## TASK TO CARRY OUT
Within the entries that follow, show each line where the word "section" occurs.

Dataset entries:
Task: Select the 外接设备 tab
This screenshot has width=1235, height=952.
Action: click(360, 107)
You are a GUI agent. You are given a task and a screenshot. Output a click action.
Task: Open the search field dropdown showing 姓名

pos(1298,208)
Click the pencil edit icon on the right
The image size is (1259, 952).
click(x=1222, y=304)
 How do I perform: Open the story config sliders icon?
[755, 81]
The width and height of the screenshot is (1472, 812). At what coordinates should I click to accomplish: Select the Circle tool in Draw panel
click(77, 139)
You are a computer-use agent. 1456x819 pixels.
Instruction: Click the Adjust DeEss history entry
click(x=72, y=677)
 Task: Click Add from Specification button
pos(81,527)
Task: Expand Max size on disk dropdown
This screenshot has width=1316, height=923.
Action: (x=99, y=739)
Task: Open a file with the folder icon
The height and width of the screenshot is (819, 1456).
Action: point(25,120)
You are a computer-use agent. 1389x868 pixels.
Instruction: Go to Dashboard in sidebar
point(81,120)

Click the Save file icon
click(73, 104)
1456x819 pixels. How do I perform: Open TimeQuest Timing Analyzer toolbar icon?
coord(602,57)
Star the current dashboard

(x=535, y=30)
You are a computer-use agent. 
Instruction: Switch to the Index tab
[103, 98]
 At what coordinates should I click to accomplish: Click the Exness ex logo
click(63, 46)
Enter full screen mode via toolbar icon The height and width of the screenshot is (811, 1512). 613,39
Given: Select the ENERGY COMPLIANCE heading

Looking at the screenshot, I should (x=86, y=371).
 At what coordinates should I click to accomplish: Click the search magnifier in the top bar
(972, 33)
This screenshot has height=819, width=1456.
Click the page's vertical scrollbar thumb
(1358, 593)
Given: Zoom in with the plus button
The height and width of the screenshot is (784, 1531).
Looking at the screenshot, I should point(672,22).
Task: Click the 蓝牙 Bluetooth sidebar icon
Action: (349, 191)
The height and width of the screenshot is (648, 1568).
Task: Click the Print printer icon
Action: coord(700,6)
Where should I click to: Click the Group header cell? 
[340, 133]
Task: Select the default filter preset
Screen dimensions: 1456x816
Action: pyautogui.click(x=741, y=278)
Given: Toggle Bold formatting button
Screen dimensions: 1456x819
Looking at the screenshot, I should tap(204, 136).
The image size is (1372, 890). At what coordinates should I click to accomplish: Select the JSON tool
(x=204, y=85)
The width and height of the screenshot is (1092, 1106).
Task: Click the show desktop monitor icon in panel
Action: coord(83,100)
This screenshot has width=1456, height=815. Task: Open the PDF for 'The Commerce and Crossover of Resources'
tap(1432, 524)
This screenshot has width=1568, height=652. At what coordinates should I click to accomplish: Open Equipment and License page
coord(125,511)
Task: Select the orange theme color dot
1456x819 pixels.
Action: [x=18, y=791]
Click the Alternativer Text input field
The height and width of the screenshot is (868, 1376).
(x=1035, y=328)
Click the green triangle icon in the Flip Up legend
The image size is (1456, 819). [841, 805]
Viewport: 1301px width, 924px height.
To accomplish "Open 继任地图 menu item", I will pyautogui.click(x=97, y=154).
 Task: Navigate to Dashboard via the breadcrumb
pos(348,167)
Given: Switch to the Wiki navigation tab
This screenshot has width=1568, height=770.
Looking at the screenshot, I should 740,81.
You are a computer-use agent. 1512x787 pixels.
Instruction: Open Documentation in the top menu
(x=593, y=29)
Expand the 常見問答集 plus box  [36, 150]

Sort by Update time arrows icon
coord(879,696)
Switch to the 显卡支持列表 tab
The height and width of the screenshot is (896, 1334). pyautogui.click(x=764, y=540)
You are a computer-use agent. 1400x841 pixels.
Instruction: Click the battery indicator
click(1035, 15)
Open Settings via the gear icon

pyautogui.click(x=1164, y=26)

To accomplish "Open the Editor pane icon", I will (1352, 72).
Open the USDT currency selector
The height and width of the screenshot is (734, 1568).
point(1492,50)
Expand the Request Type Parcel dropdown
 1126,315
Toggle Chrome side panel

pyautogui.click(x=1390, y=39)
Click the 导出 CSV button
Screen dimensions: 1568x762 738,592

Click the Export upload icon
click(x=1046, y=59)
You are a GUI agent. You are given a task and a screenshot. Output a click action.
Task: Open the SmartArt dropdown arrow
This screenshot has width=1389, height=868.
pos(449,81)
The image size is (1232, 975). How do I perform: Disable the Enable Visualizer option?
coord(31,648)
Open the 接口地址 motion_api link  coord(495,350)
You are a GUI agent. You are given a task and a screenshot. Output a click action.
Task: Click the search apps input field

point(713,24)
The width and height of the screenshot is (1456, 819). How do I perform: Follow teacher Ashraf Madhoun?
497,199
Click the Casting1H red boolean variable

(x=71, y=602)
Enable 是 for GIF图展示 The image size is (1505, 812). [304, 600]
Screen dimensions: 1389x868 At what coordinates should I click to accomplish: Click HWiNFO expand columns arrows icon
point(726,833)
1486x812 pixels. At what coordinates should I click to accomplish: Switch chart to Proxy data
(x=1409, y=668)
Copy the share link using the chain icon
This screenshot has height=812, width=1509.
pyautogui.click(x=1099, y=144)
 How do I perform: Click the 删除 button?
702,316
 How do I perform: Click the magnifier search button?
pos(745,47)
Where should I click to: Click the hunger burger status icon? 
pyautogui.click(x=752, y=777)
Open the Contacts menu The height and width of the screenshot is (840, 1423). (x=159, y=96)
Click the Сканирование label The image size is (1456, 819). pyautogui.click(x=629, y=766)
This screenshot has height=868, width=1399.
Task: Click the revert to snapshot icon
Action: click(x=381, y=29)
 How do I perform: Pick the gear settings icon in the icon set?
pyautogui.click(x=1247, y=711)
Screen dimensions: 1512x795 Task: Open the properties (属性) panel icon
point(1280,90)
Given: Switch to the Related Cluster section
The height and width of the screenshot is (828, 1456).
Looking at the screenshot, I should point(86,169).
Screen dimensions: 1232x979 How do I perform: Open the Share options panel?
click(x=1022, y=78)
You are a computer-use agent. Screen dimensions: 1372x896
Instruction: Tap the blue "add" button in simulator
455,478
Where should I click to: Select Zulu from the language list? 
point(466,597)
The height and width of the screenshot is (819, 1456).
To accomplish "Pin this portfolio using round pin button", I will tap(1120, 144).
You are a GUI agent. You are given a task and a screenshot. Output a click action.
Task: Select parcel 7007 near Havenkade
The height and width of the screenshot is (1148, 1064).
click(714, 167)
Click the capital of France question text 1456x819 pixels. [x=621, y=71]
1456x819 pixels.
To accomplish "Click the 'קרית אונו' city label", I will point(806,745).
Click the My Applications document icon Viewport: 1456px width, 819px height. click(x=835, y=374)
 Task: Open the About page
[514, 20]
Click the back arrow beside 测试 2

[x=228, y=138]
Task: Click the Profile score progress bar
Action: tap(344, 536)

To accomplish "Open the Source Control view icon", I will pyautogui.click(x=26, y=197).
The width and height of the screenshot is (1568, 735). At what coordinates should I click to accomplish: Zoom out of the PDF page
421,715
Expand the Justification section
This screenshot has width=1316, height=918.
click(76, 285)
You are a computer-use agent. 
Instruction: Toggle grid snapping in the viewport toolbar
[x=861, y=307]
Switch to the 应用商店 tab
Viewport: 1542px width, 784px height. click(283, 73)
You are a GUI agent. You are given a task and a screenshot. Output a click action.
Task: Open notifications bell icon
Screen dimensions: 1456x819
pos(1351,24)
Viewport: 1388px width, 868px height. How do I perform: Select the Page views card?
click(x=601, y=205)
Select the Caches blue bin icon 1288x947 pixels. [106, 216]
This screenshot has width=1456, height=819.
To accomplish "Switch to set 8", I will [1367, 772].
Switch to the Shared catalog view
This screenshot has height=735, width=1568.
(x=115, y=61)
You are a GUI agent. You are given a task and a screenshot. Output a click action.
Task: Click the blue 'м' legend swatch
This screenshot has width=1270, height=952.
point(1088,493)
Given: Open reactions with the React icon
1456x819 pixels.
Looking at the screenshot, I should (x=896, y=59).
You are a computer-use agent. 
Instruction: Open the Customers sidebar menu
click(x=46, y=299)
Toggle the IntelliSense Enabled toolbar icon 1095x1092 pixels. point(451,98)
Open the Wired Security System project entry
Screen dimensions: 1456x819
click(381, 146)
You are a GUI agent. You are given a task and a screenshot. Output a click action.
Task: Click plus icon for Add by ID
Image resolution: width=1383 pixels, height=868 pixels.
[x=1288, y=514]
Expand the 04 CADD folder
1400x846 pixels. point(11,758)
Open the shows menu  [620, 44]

## EXERCISE OUTPUT
Given: Switch to the Related Cluster section
Expand the Justification section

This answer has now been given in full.